Riluzole inhibits TBOA-evoked bursting. (a) Sample trace of current clamp recording from hypoglossal motoneuron exposed to TBOA (50 µM) that, on average, produces 3.0 ± 0.7 mV depolarization (n = 8; data not shown). In this example (recorded in the presence of 0.4 µM strychnine and 10 µM bicuculline), bursts emerge with a latency of 60 s. Note that the burst structure is made up of a depolarization envelope with superimposed fast spikes followed by transient inactivation and subsequent return of firing. This pattern confers a ‘butterfly’ shape to each burst event.
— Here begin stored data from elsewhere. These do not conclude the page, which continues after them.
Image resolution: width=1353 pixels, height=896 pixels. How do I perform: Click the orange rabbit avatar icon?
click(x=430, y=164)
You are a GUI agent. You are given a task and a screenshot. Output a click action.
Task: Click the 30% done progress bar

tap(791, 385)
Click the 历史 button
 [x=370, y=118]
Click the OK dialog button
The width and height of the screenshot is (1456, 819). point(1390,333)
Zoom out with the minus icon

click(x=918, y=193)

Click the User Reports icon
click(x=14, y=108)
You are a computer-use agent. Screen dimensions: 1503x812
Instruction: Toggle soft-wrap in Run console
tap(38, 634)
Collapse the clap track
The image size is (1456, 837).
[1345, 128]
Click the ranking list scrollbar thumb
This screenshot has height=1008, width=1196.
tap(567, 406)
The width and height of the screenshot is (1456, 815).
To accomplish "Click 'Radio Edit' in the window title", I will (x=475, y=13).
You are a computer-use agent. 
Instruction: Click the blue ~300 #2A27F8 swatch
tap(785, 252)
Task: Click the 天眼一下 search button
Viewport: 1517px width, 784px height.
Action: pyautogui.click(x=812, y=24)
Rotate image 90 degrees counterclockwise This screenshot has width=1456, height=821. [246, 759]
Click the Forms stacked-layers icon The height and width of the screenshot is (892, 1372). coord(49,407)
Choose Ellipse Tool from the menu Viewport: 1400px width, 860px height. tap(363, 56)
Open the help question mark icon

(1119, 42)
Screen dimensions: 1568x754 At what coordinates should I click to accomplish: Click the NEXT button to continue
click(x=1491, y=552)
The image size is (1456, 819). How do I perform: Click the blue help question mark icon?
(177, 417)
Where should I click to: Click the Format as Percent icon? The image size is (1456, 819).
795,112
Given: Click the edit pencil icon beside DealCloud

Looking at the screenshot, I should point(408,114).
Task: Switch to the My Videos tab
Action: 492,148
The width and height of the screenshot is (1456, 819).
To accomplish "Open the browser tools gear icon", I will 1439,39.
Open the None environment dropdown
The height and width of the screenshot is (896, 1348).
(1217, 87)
Riluzole (5 µM) added after 4.30 min from the start of TBOA application slowly inhibits bursting, which, in this example, is suppressed after 10 min. (b) Histochemical demonstration of motoneuron damage produced by 60 min application of TBOA and its antagonism by riluzole (applied 14 min from the start of TBOA application). Cell damage is assessed with propidium iodide (a DNA dye that labels membrane-damaged cells; Sharifullina & Nistri 2006) staining (shown in red) versus staining due to Hoechst 33342 (shown in blue; a cell-permeable DNA dye). (c) Histograms quantify increased death of motoneurons after exposure to TBOA (n = 13) and its prevention by riluzole (n = 23), which preserves the same number of surviving cells found in control conditions (n = 19). Data are expressed as percentage of propidium iodide-positive cells versus Hoechst 33342-positive cells and quantified with ImageJ software. *p = 0.038 for the difference between control and TBOA, and ^#p = 0.025 for the difference between TBOA and TBOA plus riluzole. Slices were collected from 10 rats (A. Cifra 2008, unpublished data).